Тут ритм становится жестче, а мелодия незаметно переходит в традиционный гимн, и я продолжаю:
Неожиданно, как бы на полуслове, музыка обрывается, и за моей спиной падает огромное полотнище. Прожектора, вспыхнув, освещают гигантский портрет Рома. Белозубая улыбка завораживает стадион, и в воздухе повисает, готовая лопнуть от собственной тяжести, зловещая тишина.
Так с полминуты молча смотрит Роман на людей, испытующе заглядывает им в лица. А я снимаю микрофон со стойки, поднимаюсь на возвышение к кленовым барабанам, захожу ему за спину и, оказавшись прямо под портретом, начинаю говорить:
— Вы видите: «Дребезги» выступают сегодня без Романа Хмелика. Потому что его нет в живых. Его убили — прошлой ночью. Сначала его посадили на иглу, а потом — стали подмешивать в героин вещество, делающее человека послушным роботом… — Говоря это, я пытаюсь найти внизу человека, к которому я мог бы обращаться (так легче говорить убедительно); мой взгляд двигается по стоящим в передних рядах и вдруг натыкается на знакомое лицо. Томка — Настина сестричка. Милое, совсем юное лицо. Глаза — две сияющие кляксы. Но что-то в них сейчас не так… Ненависть. И тут я понял: она не верит в то, что я говорю, она даже и не слушает; она думает, что мы превратили гибель Рома и Насти в эффектный сценический трюк. И вдруг мне самому начинает так казаться. Я почувствовал, как дрогнул мой голос. Но я заставил себя говорить дальше, отведя взгляд в сторону.

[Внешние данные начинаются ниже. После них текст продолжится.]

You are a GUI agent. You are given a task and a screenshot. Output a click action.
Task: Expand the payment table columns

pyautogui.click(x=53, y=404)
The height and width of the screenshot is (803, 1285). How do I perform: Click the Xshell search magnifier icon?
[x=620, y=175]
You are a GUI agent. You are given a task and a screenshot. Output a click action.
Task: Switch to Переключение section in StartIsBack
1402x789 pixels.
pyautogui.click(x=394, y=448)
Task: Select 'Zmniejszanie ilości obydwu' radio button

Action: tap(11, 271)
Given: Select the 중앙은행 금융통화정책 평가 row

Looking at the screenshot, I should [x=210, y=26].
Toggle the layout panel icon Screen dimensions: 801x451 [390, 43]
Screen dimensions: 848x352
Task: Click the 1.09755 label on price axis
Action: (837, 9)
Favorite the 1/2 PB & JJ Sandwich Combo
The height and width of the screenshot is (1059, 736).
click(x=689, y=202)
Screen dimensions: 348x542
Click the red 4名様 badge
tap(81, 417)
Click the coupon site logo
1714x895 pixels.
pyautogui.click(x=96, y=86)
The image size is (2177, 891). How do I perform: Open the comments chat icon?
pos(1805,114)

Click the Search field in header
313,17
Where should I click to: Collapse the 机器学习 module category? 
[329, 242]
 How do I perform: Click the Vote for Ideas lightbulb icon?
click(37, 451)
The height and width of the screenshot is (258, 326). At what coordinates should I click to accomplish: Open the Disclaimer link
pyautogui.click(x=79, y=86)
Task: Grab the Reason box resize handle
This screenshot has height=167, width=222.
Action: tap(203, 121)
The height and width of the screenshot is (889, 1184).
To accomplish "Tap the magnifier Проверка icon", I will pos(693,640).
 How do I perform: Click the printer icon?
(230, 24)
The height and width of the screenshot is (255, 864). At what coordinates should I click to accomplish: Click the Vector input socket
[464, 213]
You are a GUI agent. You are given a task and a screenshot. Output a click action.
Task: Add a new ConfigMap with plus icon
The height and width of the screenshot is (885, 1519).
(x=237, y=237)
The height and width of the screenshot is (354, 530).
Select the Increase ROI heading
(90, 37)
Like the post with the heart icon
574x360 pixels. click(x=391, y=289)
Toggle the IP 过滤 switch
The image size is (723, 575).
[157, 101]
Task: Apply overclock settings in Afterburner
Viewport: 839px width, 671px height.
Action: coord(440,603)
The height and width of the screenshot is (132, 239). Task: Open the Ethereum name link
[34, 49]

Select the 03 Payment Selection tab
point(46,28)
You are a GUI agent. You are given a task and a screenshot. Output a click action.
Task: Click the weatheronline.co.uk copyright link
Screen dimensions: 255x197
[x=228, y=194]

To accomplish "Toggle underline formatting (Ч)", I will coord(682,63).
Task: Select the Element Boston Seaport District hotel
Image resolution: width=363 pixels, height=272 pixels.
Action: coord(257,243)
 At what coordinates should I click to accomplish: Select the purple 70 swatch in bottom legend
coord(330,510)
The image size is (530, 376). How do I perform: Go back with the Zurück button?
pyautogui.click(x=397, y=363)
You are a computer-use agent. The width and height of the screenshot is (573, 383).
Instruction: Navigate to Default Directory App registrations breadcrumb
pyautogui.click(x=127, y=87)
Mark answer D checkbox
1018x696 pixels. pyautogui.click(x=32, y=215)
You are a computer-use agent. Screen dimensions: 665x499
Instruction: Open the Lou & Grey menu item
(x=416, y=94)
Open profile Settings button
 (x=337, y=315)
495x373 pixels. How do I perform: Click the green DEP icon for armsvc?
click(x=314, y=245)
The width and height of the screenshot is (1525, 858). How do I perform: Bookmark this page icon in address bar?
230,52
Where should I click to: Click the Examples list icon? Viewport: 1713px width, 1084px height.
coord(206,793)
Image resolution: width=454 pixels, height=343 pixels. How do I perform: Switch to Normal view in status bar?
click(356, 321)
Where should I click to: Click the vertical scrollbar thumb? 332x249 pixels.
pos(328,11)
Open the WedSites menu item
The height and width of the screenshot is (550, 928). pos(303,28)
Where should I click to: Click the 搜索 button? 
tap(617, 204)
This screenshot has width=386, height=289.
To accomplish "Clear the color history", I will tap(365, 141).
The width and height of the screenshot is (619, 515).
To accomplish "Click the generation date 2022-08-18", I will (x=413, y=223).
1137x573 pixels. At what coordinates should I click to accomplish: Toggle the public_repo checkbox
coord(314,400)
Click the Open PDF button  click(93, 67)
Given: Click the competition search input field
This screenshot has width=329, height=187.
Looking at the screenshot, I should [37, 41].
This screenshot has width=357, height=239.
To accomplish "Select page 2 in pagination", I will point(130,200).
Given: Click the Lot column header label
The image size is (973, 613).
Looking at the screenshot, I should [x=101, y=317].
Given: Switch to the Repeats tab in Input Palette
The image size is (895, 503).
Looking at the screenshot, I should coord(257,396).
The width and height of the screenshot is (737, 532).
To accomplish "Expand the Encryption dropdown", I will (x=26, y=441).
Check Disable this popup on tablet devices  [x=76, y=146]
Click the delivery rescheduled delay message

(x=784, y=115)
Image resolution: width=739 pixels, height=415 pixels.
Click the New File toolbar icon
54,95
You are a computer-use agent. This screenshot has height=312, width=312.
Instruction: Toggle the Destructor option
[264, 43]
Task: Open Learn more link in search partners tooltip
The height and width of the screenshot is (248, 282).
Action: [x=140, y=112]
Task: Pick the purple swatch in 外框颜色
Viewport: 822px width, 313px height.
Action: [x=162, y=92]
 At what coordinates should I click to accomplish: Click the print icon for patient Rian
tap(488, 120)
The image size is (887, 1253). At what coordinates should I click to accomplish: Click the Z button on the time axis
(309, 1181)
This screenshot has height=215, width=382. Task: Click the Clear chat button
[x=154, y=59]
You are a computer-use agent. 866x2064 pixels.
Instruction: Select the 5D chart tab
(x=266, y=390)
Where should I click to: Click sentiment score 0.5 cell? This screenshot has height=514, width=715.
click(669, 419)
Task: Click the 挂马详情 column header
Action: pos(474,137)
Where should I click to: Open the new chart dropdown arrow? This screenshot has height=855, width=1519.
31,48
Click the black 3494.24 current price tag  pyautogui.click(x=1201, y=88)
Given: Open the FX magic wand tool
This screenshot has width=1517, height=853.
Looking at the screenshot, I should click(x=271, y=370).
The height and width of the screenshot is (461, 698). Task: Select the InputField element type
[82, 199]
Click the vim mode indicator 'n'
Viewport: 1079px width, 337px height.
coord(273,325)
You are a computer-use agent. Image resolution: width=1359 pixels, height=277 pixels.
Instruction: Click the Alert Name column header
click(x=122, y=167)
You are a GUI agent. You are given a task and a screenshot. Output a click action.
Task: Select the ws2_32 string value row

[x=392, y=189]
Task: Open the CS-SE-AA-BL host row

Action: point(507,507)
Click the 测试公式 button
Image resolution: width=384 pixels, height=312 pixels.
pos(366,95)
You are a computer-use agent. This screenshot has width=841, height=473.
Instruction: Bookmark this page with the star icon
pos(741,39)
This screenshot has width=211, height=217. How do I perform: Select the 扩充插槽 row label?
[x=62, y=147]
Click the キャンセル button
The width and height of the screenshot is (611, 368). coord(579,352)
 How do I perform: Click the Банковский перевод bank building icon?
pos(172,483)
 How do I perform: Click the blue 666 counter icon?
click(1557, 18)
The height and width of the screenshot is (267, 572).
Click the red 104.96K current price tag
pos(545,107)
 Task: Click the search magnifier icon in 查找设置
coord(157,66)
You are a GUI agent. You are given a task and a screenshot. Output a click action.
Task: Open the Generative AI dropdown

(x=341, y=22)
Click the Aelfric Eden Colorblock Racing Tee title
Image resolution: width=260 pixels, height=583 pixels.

И я подробно изложил всю историю, кроме того, что, грабя, Ром был уже мертвым (это звучало бы уж слишком невероятно), и закончил так:
— Я думаю, мы должны уничтожить этот прибор и эту лабораторию, пока зараза не распространилась. Мы должны отомстить за Романа. «Вместе мы — монстры, мы — сверхчеловеки», — пел он. Он верил вам.
В этот момент погасли прожектора, и все увидели, что нижний край портрета лижут язычки жадного пламени. В их неровном свете лица зрителей, тех, кто поближе к подмосткам, вдруг кажутся мне полными понимания, доверия и решимости. Клен, Эдик и Джим уже держали в руках по факелу, запаленному от пылающего портрета. Я спустился к краю сцены и вновь обратился к людям:
— Мы зажгли эти факелы от его огня. И мы поведем вас. Вы готовы?
Пауза. Она длится долго. Слишком долго. Пламя охватывает уже всю нижнюю часть портрета. От температуры картон коробится, и черты Рома искажаются до неузнаваемости. Улыбку сменяет жуткая гримаса боли. Вдруг плотину тягостной тишины взламывает крик: «Что он нам лапшу на уши вешает?! Играют пусть!»
В ответ раздается одобрительный ропот, но кто-то, перекрывая его, громко произносит: «Да вы что, не видите — не врет он». Кто-то поддержал: «Пойдем с ними. Разберемся…» «Пусть менты разбираются, а мы-то причем?» — слышится с другой стороны, и все тонет в лавине выкриков, в которой можно разобрать лишь отдельные фразы: «Деньги-то мы за что платили?», «Пустите меня к ним!..», «Хватит нам политики, пойте, давайте!»…
— Мы же просим вас о помощи, неужели вы не понимаете? — пытался я что-то объяснить. — Ром убит, как же мы можем петь?..
А в конце стадиона ни с того, ни с сего вновь принимаются скандировать: «Ро-ма, Ро-ма!» Тут же отчетливо слышен крик: «Деньги верните!» И, словно издеваясь, несколько человек начинают скандировать по-новому: «День-ги, день-ги!», и именно этот рев, подхваченный многими, подавляет все остальные звуки: «День-ги!!!»
И тут человеческая масса прорвала милицейское оцепление, и вспучилась тысячами рук прямо под сценой. Я не знаю, что за психоз овладел ими, но уверен, если бы они дотянулись, они бы нас растерзали.
Клен, Смур и Джим, стоя на краю, сдерживали натиск, тыча пылающими вниз факелами. В надежде тоже чем-нибудь вооружиться, я бросился за портрет и наткнулся там на пожарный бак со сложенным кольцами прорезиненным рукавом (видно его поставили тут, узнав о затее Рома спалить этот огромный картонный щит). Одной рукой я схватил брандспойт и направил его на огонь, а другой — до упора нажал рычаг на баке.